Wednesday, November 11, 2009

Purity of Style

The following is from "How to Speak and Write Correctly", by Joseph Devlin, 1910. It applies to writing style, but there is some usefulness here in terms of speaking style as well.

Purity of style consists in using words which are reputable, national and present, which means that the words are in current use by the best authorities, that they are used throughout the nation and not confined to one particular part, and that they are words in constant use at the present time.

There are two guiding principles in the choice of words,—good use and good taste. Good use tells us whether a word is right or wrong; good taste, whether it is adapted to our purpose or not.

A word that is obsolete or too new to have gained a place in the language, or that is a provincialism, should not be used.

Here are the Ten Commandments of English style:

1. Do not use foreign words.
2. Do not use a long word when a short one will serve your purpose. Fire is much better than conflagration.
3. Do not use technical words, or those understood only by specialists in their respective lines, except when you are writing especially for such people.
4. Do not use slang.
5. Do not use provincialisms, as "I guess" for "I think"; "I reckon" for "I know," etc.
6. Do not in writing prose, use poetical or antiquated words: as "lore, e'er, morn, yea, nay, verily, peradventure."
7. Do not use trite and hackneyed words and expressions; as, "on the job," "up and in"; "down and out."
8. Do not use newspaper words which have not established a place in the language as "to bugle"; "to suicide," etc.
9. Do not use ungrammatical words and forms; as, "I ain't;" "he don't."
10. Do not use ambiguous words or phrases; as—"He showed me all about the house."

Trite words, similes and metaphors which have become hackneyed and worn out should be allowed to rest in the oblivion of past usage. Such expressions and phrases as "Sweet sixteen" "the Almighty dollar," "Uncle Sam," "On the fence," "The Glorious Fourth," "Young America," "The lords of creation," "The rising generation," "The weaker sex," "The weaker vessel," "Sweetness long drawn out" and "chief cook and bottle washer," should be put on the shelf as they are utterly worn out from too much usage.

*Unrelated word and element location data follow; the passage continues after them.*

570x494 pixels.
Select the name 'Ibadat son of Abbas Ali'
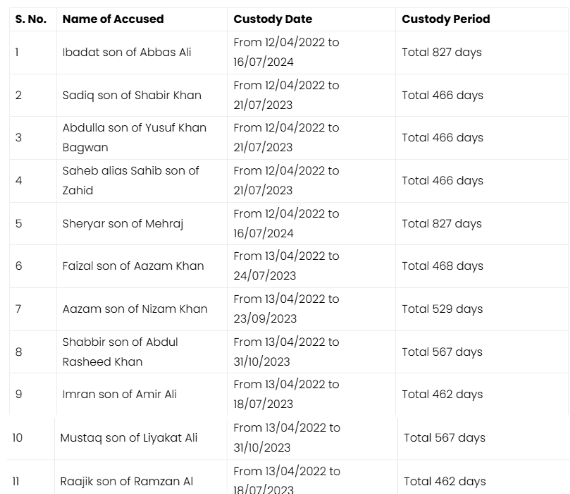(x=127, y=52)
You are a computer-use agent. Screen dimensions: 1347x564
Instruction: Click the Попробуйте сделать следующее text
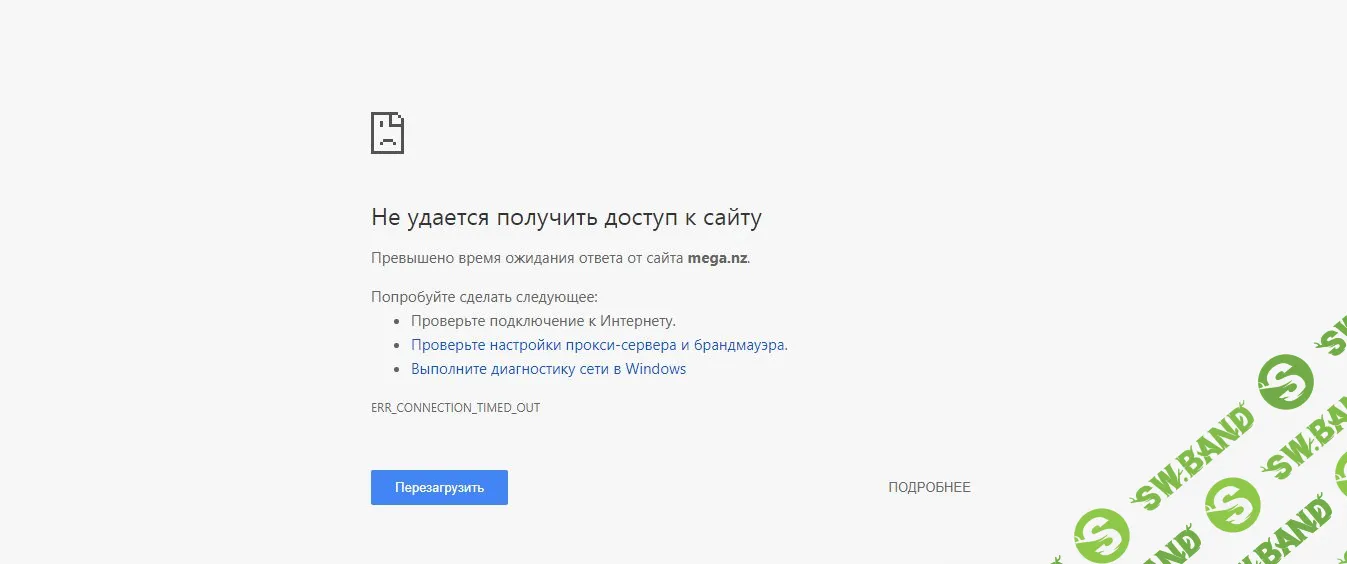[x=484, y=297]
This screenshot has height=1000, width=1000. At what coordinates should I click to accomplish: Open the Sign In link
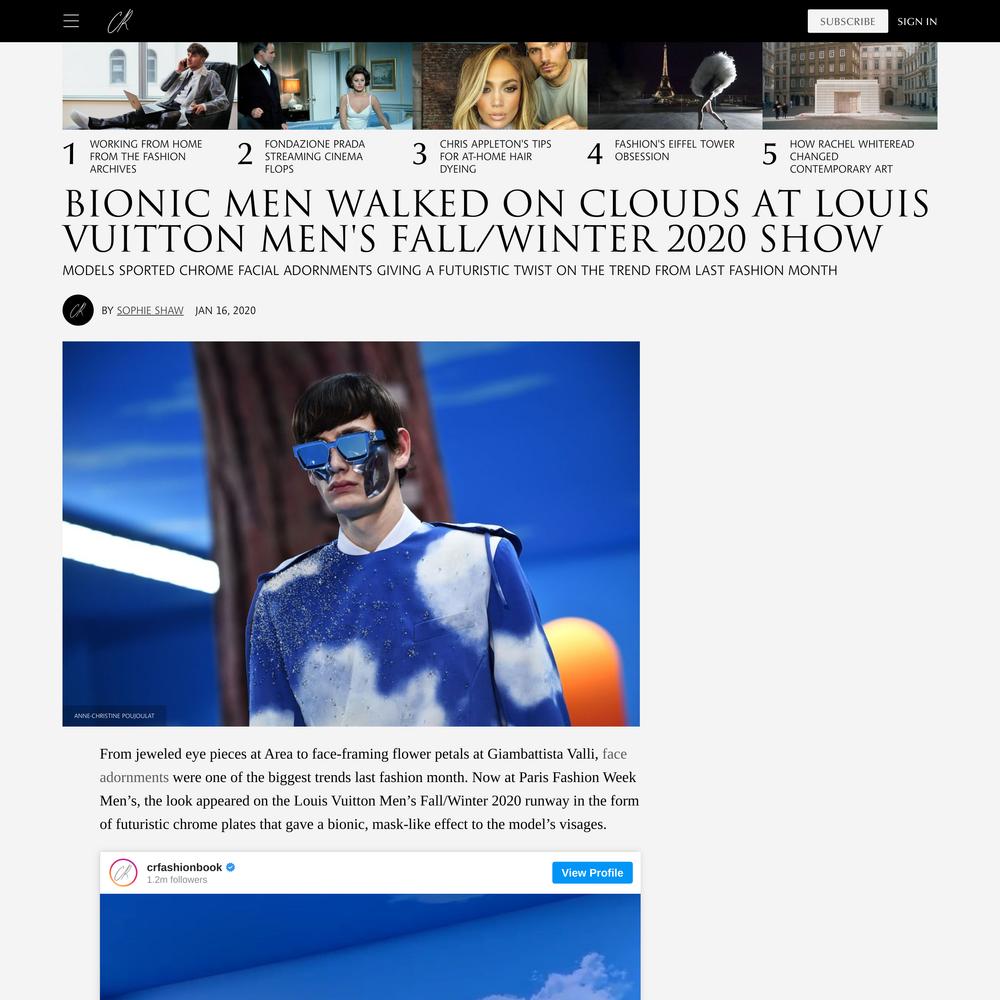pos(916,22)
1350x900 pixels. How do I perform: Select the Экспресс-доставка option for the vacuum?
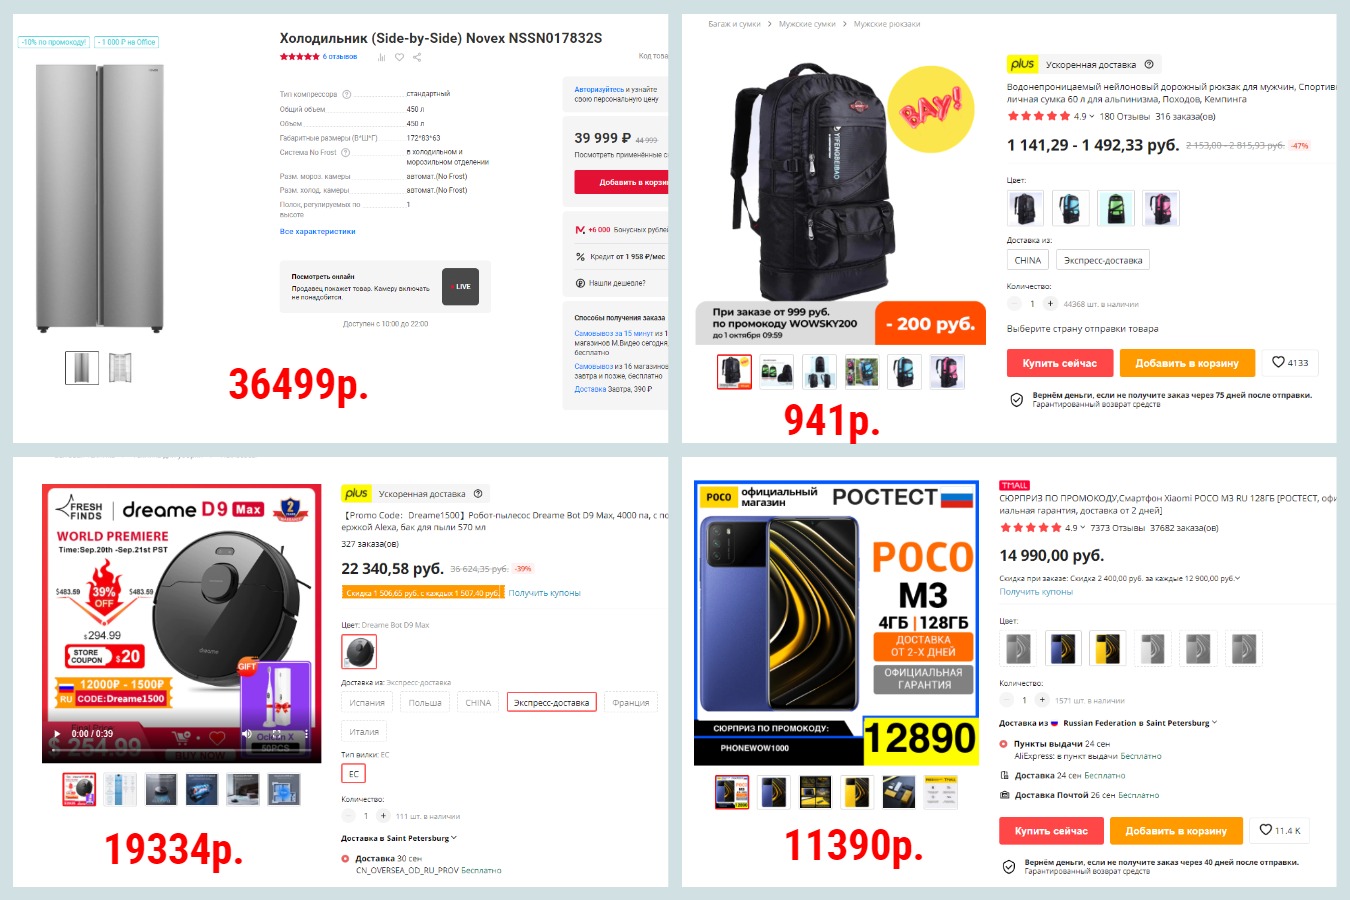(x=551, y=702)
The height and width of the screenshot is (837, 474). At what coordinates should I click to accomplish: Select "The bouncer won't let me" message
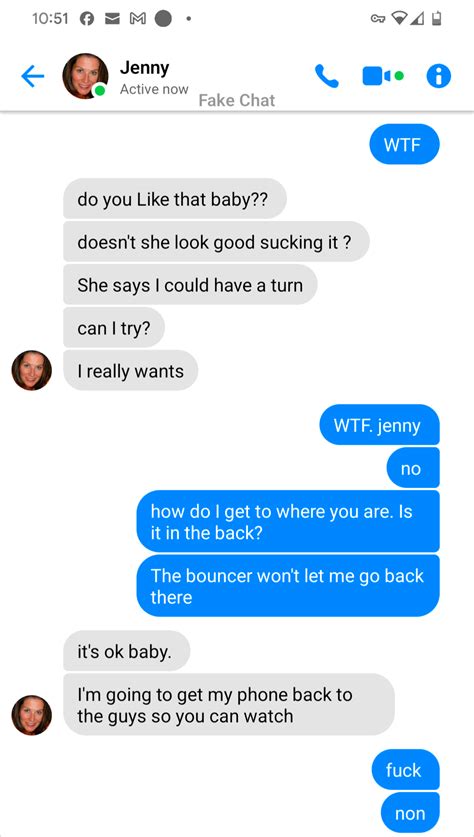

Some of the old similes which have outlived their usefulness and should be pensioned off, are "Sweet as sugar," "Bold as a lion," "Strong as an ox," "Quick as a flash," "Cold as ice," "Stiff as a poker," "White as snow," "Busy as a bee," "Pale as a ghost," "Rich as Croesus," "Cross as a bear" and a great many more far too numerous to mention.

Be as original as possible in the use of expression. Don't follow in the old rut but try and strike out for yourself. This does not mean that you should try to set the style, or do anything outlandish or out of the way, or be an innovator on the prevailing custom. In order to be original there is no necessity for you to introduce something novel or establish a precedent. The probability is you are not fit to do either, by education or talent. While following the style of those who are acknowledged leaders you can be original in your language. Try and clothe an idea different from what it has been clothed and better. If you are speaking or writing of dancing don't talk or write about "tripping the light fantastic toe." It is over two hundred years since Milton expressed it that way in "L'Allegro." You're not a Milton and besides over a million have stolen it from Milton until it is now no longer worth stealing.

Don't resurrect obsolete words such as whilom, yclept, wis, etc., and be careful in regard to obsolescent words, that is, words that are at the present time gradually passing from use such as quoth, trow, betwixt, amongst, froward, etc.

And beware of new words. Be original in the construction and arrangement of your language, but don't try to originate words. Leave that to the Masters of language, and don't be the first to try such words, wait until the chemists of speech have tested them and passed upon their merits.

Quintilian said—"Prefer the oldest of the new and the newest of the old." Pope put this in rhyme and it still holds good:

In words, as fashions, the same rule will hold, Alike fantastic, if too new or old: Be not the first by whom the new are tried, Nor yet the last to lay the old aside.